How important is NK alloreactivity and KIR in allogeneic transplantation?
Review
Overview
abstract
Relapse of acute myelogenous leukemia (AML) after allogeneic hematopoietic cell transplantation (allo HCT) is a major cause of death in transplant recipients. Efforts to control relapse by promoting donor T-cell alloreactivity, such as withdrawal of immune suppression or donor lymphocyte infusions, are limited by the propensity to induce graft versus host disease (GVHD) and by inadequate efficacy. Therefore, options for AML patients who have relapsed AML after allo HCT are few and outcomes are poor. Similar to T-cells, natural killer (NK) cells have potent anti-leukemia effector capacity, and yet unlike T-cells, NK cells do not mediate GVHD. Furthermore, their function does not require matching of human leukocyte antigens (HLA) between donor and recipient.

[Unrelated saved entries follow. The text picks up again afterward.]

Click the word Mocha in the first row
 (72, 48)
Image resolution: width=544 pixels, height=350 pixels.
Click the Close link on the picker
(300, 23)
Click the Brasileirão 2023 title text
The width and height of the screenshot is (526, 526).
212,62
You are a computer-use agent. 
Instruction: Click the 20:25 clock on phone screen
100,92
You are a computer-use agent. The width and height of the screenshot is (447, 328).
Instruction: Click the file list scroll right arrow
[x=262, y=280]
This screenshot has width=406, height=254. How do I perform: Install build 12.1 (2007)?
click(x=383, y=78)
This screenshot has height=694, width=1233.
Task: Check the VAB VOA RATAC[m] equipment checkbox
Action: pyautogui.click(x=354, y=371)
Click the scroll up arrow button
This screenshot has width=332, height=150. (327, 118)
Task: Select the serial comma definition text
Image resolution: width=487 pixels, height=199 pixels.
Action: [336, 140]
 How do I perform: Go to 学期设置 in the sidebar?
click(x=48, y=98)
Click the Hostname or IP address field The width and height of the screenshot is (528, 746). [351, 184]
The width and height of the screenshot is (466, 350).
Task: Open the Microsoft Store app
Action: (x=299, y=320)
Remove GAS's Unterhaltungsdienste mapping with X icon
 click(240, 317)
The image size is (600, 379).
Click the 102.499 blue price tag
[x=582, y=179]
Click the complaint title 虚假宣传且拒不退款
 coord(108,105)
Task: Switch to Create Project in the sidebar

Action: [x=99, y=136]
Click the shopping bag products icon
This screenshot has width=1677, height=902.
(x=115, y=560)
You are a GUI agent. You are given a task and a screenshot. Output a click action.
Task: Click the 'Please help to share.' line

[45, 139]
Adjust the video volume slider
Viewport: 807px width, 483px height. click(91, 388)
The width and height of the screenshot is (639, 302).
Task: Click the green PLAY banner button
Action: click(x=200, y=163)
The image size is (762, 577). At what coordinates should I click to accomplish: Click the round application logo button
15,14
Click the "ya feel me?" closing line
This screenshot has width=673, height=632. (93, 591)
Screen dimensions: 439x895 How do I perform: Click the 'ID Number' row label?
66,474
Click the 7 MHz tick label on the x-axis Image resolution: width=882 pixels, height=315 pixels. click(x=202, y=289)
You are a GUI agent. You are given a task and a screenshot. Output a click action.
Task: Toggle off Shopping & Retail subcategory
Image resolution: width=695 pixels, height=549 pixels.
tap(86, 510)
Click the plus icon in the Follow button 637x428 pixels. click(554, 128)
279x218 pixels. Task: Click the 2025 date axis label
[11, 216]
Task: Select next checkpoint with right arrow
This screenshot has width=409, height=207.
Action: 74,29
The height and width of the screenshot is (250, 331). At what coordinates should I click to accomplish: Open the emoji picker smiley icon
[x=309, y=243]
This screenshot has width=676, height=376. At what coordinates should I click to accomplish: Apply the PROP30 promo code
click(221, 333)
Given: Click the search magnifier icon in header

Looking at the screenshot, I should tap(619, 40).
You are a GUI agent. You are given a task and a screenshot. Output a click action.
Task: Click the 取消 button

Maximizing donor NK alloreactivity thus holds the exciting possibility to induce the graft versus leukemia (GVL) effect without engendering GVHD. Among the array of activating and inhibitory NK cell surface receptors, the killer Ig-like receptors (KIR) play a central role in modulating NK effector function. Here we will review how KIR mediates donor alloreactivity, discuss the role of KIR gene and allele typing to optimize allo HCT donor selection, and discuss how KIR may aid adoptive NK and other cell therapies.